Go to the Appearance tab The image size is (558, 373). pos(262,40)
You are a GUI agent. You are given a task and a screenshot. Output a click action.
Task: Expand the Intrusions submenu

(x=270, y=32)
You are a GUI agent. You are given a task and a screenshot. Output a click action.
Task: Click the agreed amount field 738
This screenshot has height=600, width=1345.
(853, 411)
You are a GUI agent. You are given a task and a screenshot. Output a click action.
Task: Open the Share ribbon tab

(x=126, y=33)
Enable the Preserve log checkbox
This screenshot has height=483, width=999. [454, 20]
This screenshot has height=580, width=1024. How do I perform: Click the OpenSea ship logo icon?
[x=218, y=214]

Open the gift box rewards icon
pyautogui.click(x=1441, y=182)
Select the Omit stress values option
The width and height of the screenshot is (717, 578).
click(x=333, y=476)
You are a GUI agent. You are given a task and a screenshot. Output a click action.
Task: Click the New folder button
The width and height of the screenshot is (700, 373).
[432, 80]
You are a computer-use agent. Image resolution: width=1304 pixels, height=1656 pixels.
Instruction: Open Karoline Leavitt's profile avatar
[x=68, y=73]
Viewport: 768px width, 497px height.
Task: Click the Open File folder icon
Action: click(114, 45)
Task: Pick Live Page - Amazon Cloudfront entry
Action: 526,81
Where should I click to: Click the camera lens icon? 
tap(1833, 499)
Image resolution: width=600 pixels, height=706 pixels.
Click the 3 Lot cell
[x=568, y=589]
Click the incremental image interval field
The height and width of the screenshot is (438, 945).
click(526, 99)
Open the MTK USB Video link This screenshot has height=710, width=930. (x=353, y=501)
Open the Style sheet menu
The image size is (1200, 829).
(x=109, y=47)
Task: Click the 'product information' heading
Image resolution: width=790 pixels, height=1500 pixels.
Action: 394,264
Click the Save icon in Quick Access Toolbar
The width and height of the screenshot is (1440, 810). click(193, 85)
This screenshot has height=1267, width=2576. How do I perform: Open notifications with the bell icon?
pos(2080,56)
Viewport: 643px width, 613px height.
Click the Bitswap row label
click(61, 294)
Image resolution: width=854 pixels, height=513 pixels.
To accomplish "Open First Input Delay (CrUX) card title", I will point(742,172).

__Exercise objective__: Start at the first line of the material. Reproduce every line exactly, ending with the line that holds "Task: Click the agreed amount field 738".

__Finished exercise__:
Go to the Appearance tab The image size is (558, 373). pos(262,40)
You are a GUI agent. You are given a task and a screenshot. Output a click action.
Task: Expand the Intrusions submenu

(x=270, y=32)
You are a GUI agent. You are given a task and a screenshot. Output a click action.
Task: Click the agreed amount field 738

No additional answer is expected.